Real-Time Size Discrimination and Elemental Analysis of Gold Nanoparticles Using ES-DMA Coupled to ICP-MS for Biomedical Applications
De-Hao Tsai, Sherrie Elzey, Lee L. Yu, Michael R. Winchester, Michael E. Kelley, and Vincent A. Hackley
In this study, a hybrid instrument was developed to characterize nanoparticles. Real-time particle size discrimination was achieved using an electrospray coupled to a differential mobility analyzer (ES-DMA). The ES-DMA was coupled to two detectors: a condensation particle counter (CPC) for particle concentration measurements and an inductively coupled plasma mass spectrometer (ICP-MS) for quantitative elemental analysis. A gas-exchange device (GED) was designed to convert the air flow from the electrospray to an argon flow for ICP-MS analysis. The individual components and the hybrid instrument were tested, optimized, and validated for the real-time characterization of gold nanoparticle suspensions. The GED was systematically studied to optimize exchange efficiency and particle transport. A range of gold concentrations was used (5 to 250 μg/g) to calibrate detectors.
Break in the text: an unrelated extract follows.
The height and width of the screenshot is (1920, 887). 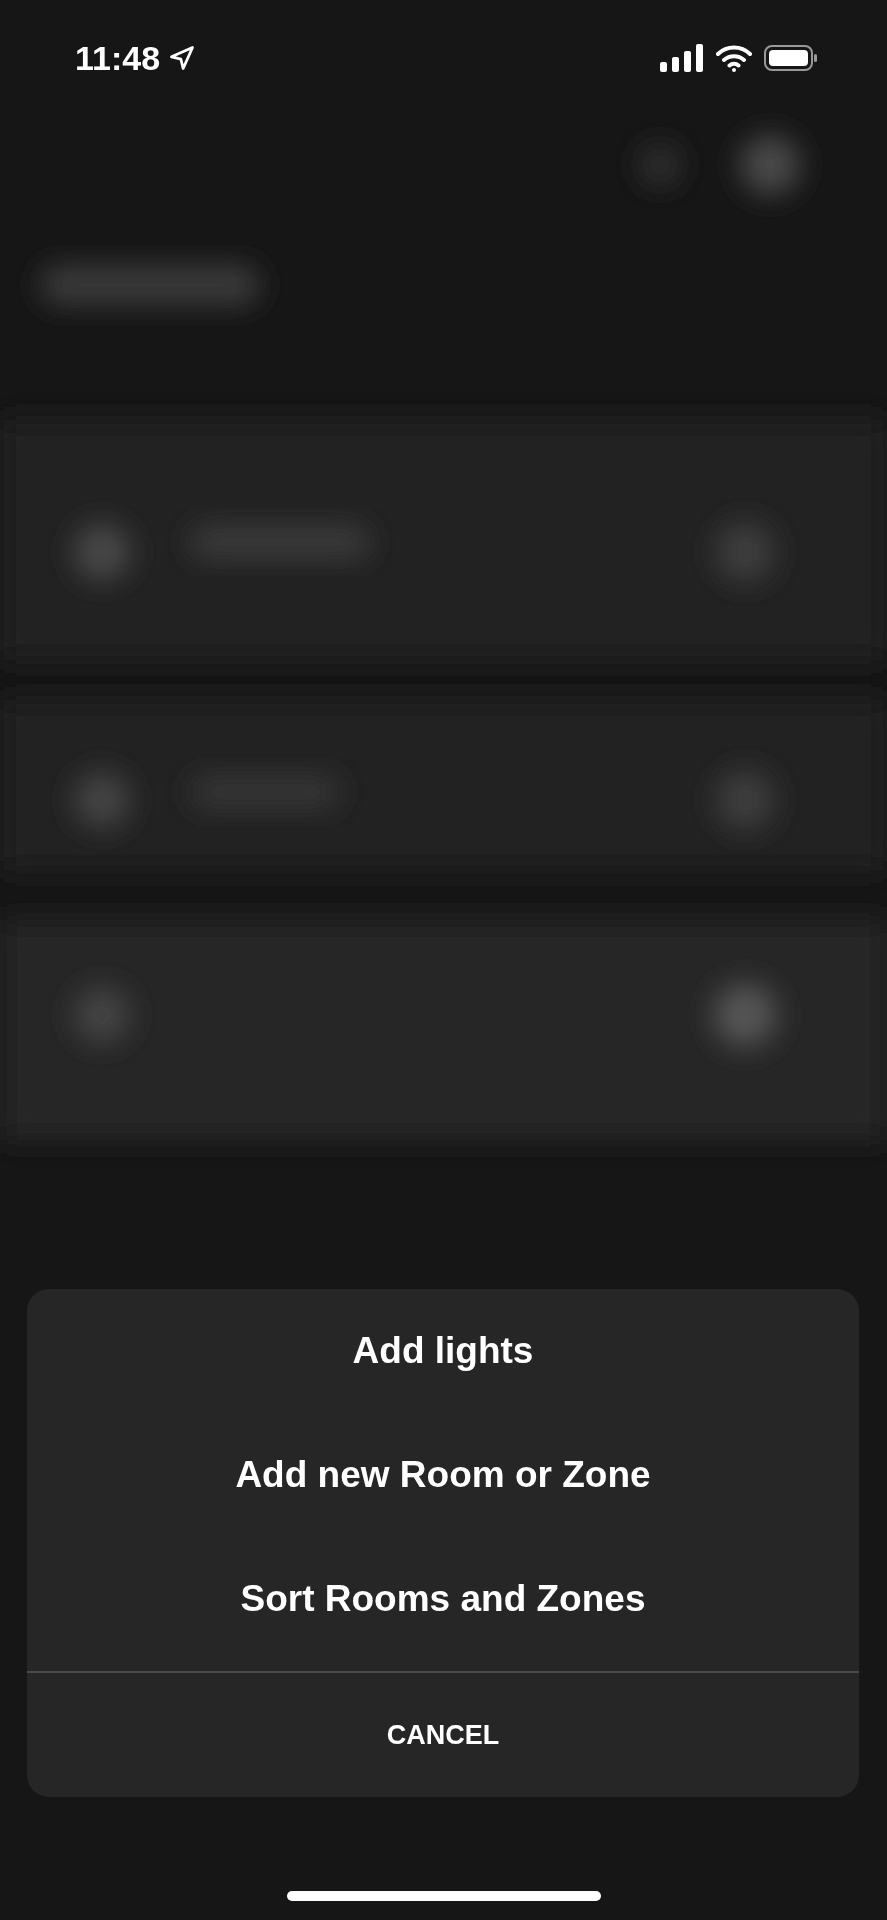 I want to click on status-time: 11:48, so click(x=118, y=58).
By combining the data obtained from the CPC and the ICP-MS using ES-DMA sample introduction, the hybrid instrument can provide real-time quantitative elemental analysis of size-resolved nanoparticles. This is a powerful measurement technique for the simultaneous characterization of particle size and elemental composition. Moreover, it can be further optimized for analysis of more complex colloidal systems, such as core/shell particles and particle–ligand conjugates. The advantages, challenges, and potential biomedical applications of this measurement technique are discussed.